6. Cancellation by the Company
If the Customer shall fail to make any payment when due or enters into any arrangement with it’s creditors, or if, being an incorporated Company, shall have a receiver appointed or shall pass a resolution for winding up or a court shall make an order to that effect, or if, being an unincorporated Company shall have a receiving order made against it; or if there shall be any breach by the Customer of any of these Conditions, the Company may defer or cancel any further deliveries and treat the contract as determined without prejudice to its right to the unpaid purchase price of the goods delivered and to damages for any loss suffered in consequence thereof and to any interest outstanding. The Company reserves the right to cancel or reduce any order in event of being unable for any reason to execute either the whole or part thereof.

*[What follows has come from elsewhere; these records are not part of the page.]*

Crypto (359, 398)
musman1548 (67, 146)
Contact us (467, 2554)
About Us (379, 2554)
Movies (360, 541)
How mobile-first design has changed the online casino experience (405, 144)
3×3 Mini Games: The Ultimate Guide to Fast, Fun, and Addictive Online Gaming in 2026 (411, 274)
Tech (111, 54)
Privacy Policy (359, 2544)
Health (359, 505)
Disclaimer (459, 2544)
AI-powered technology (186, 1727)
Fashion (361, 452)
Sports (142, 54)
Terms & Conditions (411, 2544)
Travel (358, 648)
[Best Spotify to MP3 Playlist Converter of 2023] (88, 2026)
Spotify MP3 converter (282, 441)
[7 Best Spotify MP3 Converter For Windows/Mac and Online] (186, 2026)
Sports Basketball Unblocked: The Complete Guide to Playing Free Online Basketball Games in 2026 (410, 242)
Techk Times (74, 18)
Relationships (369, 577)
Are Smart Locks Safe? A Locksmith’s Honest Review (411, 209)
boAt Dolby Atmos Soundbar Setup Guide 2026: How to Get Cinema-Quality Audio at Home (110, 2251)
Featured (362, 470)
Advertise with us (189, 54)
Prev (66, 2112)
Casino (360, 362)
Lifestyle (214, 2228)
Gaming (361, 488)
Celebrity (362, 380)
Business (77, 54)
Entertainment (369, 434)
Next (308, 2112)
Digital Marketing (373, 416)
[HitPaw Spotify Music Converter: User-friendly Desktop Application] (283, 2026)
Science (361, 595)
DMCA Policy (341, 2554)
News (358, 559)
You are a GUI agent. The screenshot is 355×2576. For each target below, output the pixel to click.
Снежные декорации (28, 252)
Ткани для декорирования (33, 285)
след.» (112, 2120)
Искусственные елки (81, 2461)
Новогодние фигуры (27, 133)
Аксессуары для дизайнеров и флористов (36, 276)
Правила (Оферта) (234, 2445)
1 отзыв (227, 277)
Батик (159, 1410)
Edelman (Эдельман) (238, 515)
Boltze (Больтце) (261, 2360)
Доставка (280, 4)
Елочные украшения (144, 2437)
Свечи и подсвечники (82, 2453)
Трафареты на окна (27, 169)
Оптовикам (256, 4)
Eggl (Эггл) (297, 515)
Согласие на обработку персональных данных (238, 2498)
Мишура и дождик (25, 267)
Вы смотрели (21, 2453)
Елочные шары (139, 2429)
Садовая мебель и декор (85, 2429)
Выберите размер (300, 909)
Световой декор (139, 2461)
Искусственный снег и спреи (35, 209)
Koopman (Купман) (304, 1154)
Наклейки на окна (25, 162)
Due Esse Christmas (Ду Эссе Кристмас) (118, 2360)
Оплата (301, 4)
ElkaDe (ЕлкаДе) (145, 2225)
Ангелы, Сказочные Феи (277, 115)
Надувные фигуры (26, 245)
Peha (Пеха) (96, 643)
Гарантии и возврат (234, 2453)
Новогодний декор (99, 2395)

(a) Any claims relating to faulty or damaged goods must be made to the Company in writing within two working days of the date of delivery. The Company shall have the right to inspect the goods at the Company’s premises or the Customer’s premises. If the Company agreed that the Customer has rightfully rejected the goods. The Company shall be entitled to replace the faulty or damaged goods within two working days free of charge or, at the Company’s sole discretion refund to the Customer the price of the goods, and the Company shall have no further liability to the Customer.
(b) Any returned goods must be sent to the Company at the Customer’s expense. The Company will refund or replace returned goods subject to a 20% handling charge to the Customer and subject to the Company being satisfied that the goods are stock items and have been returned to the Company in the same condition as that in which they were delivered to the Customer. If the goods are manufactured or a process is to be applied to the goods in accordance with a specification submitted by the Customer, the Customer shall not have the right to return the goods unless they are faulty or damaged in accordance with Condition 7(a) hereof.
(c) Any claims for non-delivery must be received by the Company in writing within two working days of the expected date of delivery.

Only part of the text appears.